In a pre-release statement, Cox said that the album title refers to how media and marketing infiltrate our day-to-day lives. “It doesn’t seem like there’s a lot of time to synthesize down our true emotions and thoughts,” he said, “without being interrupted with false ideologies, hope, agenda, propaganda and group think. The way our society is constructed doesn’t allow for a lot of soul searching, which is what I wanted to do on this record.” The album artwork does a wonderful job of tapping into this idea, displaying a present-day interpretation of Lady Liberty transformed from a symbol of freedom to an over-privileged teenager, neglectful of her people, standing on a modern foundation of gossip and materialism. As vivid as this statement is, and as much as I agree with the sentiment, the music is why we're really here. And for good reason!

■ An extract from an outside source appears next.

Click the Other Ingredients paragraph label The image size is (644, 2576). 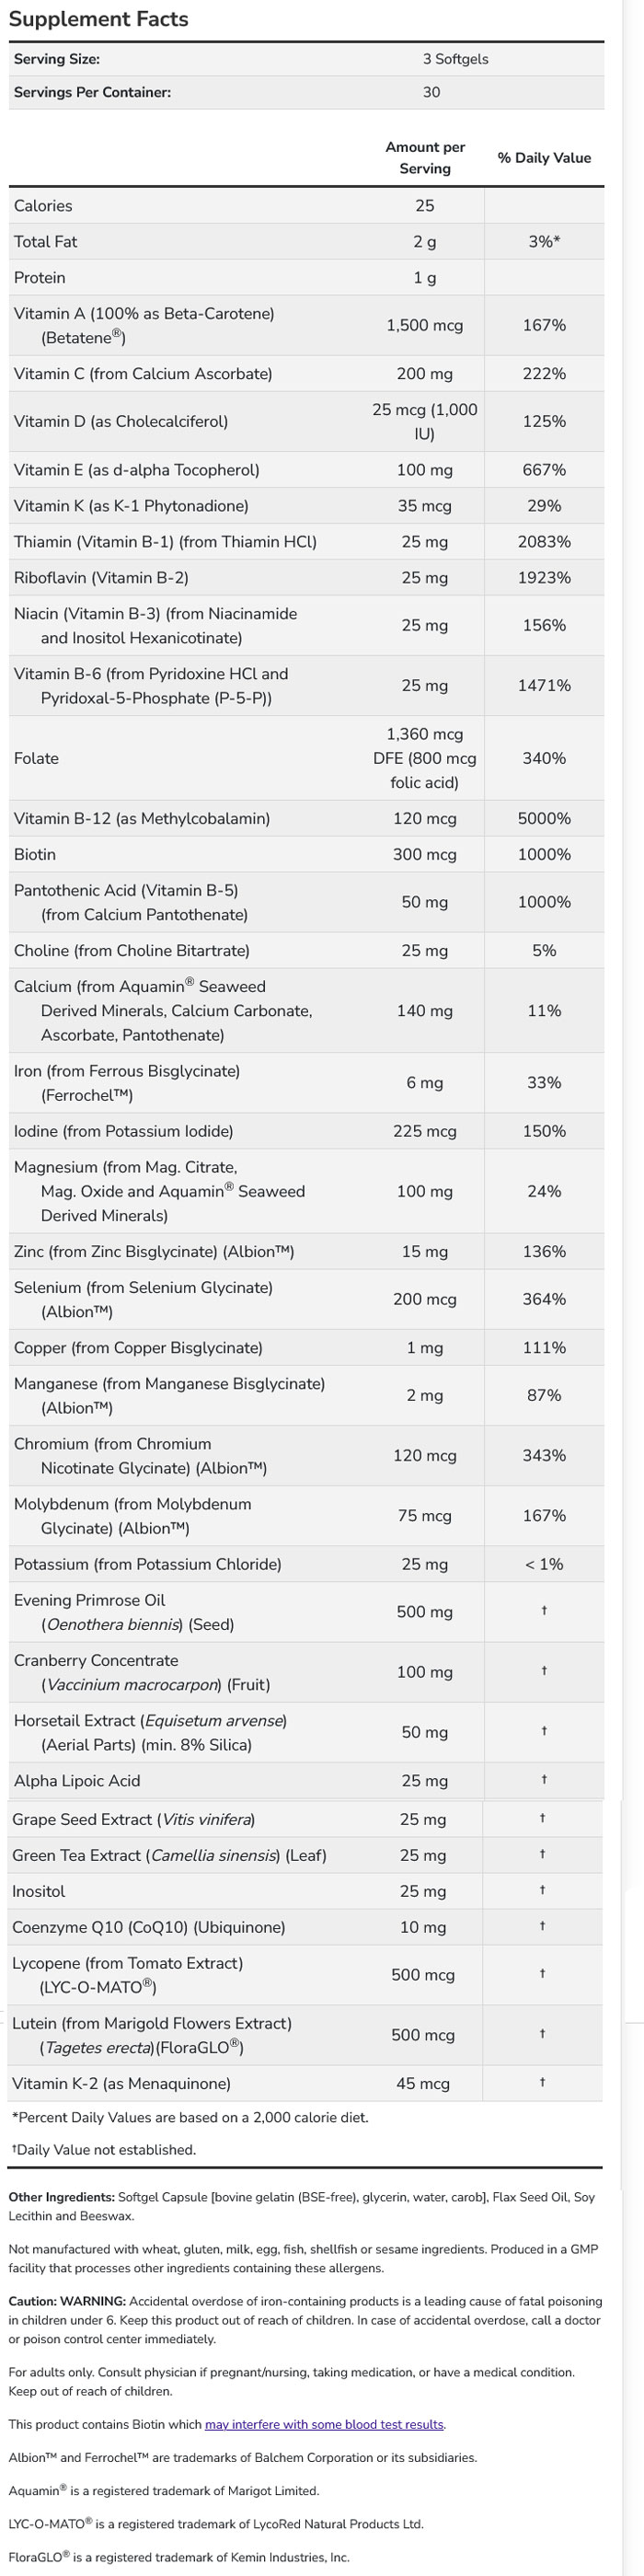click(61, 2197)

The Day The Devil Fooled The World is packed to the brim with track after track that pulls you in and refuses to let go. While admittedly, I found the opener, “Afire”, to fall short of greatness, the rest of the album makes up for it in spades. The album takes off in a splendid way with the second track, “The Sharper Your Love”. Starting off small, it grows to epic proportions through the use of orchestral strings and scratch guitar, swelling into a brilliant chorus and beautiful solo. No song faulters from here to the end, though the style adjusts to the mood. Soon we find ourselves listening to a pop-induced, upbeat tune entitled, “Back To The Cold War”, which could have found a home just as easily on The Darkness' second album. Later on the record, we encounter “Let No Hand Hold Us Down”, a truly empowering powerhouse that fills you with energy and gets your fist slamming against imaginary doors in the air. “The Ties” takes us to the other end of the spectrum, plummeting us to the depths of hopelessness and tragedy, as Cox sings about the lost relationship between himself and his mother. And I can't forget to mention the closing self-titled track, where we're greeted by horns, an electro-funk bass drum, as well as stunning classical Spanish-laced guitar solos. When he starts singing like Guns N' Roses' Axl Rose...well, a listener might not know what to do with themselves!

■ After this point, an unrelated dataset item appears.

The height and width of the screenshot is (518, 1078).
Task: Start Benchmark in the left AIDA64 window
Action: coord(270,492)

Brad Cox has a talent for writing great songs. I've been listening to his collaborations with others, as well as his solo project for a few weeks now, and on only a few occasions am I not as awed by the result. But not only is he a great songwriter, but he's a fine musician as well. After seeing Skitzo Calypso, I assumed that he was mainly a rhythm guitar player, which he may be. But here we find several moments of great fretboard finesse, not the least of which is the solo for “The Sharper Your Love”, which is melodically tasteful, but blisteringly fast. However, his main instrument is his voice, which he uses to great effect. I don't know where he grew up, but he possesses an accent that carries into his singing, and I constantly get the feeling that he's British. But what's important about him isn't his accent, but the way he sings. Whether he aims to empower or lament, his voice is filled with energy, as though he's tearing away pieces of himself and handing them out to the listener. The Day The Devil Fooled The World is a jigsaw puzzle of Cox's soul that he's laid out for all to see, and when we take a step back we can see the beauty and tragedy that has colored it.